Entries for locating words and elements
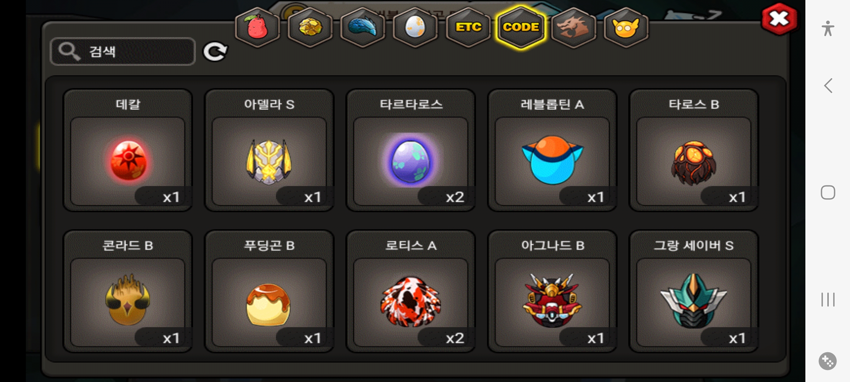Close the inventory with red X
The image size is (850, 382).
coord(779,19)
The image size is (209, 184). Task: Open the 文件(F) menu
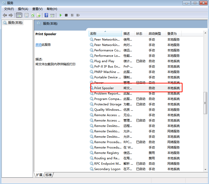pos(9,9)
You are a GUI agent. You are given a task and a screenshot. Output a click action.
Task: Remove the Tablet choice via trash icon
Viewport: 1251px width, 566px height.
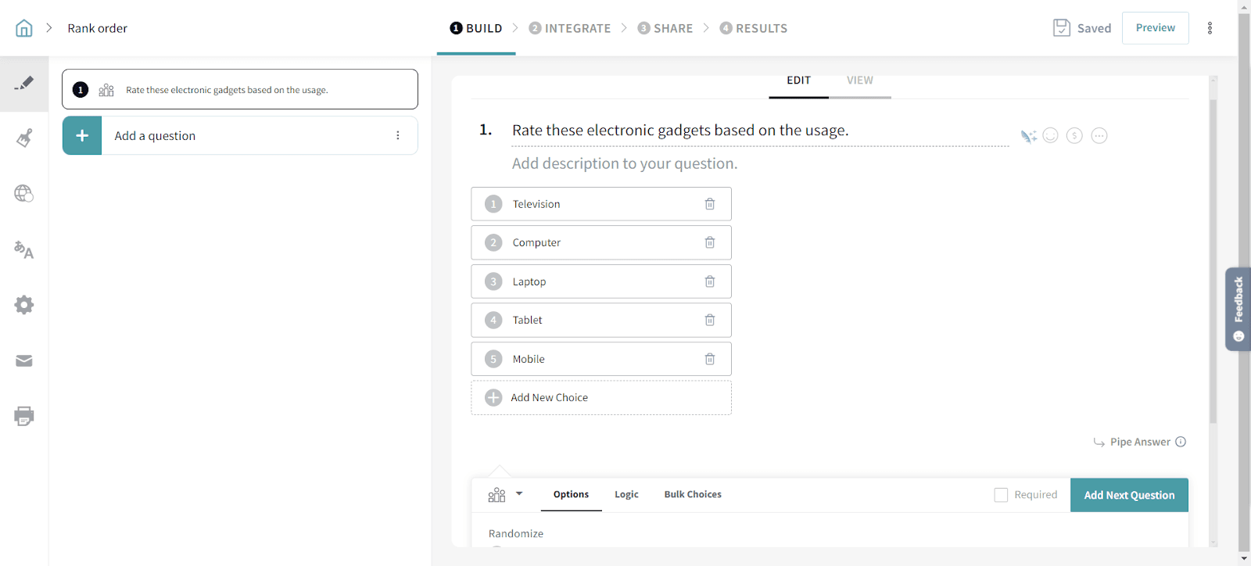709,320
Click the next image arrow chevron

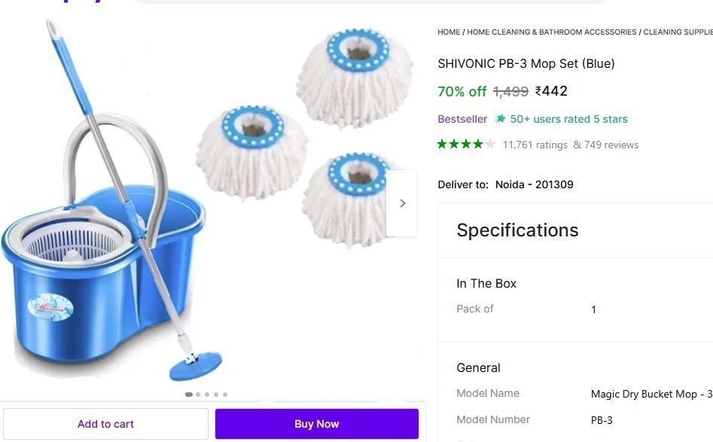(x=402, y=203)
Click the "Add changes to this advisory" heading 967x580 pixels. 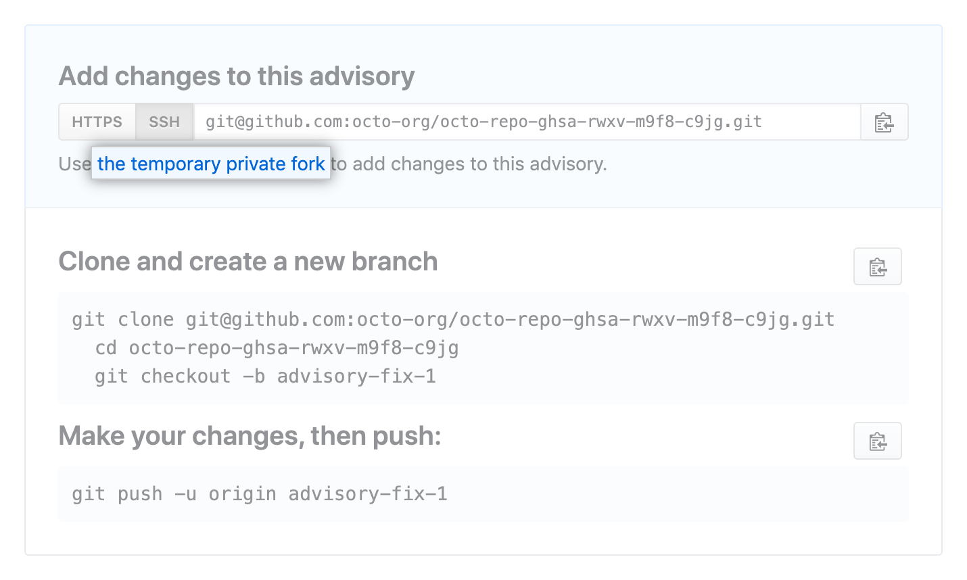[237, 76]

Task details: Rewrite the entries as a numbered list, from the start of the entries through the line that contains "(x=402, y=203)", skipping blank lines and leaving out the pictures.

Task answer:
1. Close the inventory with red X
2. The image size is (850, 382).
3. coord(779,19)
4. The image size is (209, 184). Task: Open the 文件(F) menu
5. pos(9,9)
6. You are a GUI agent. You are given a task and a screenshot. Output a click action.
7. Task: Remove the Tablet choice via trash icon
8. Viewport: 1251px width, 566px height.
9. 709,320
10. Click the next image arrow chevron
11. (x=402, y=203)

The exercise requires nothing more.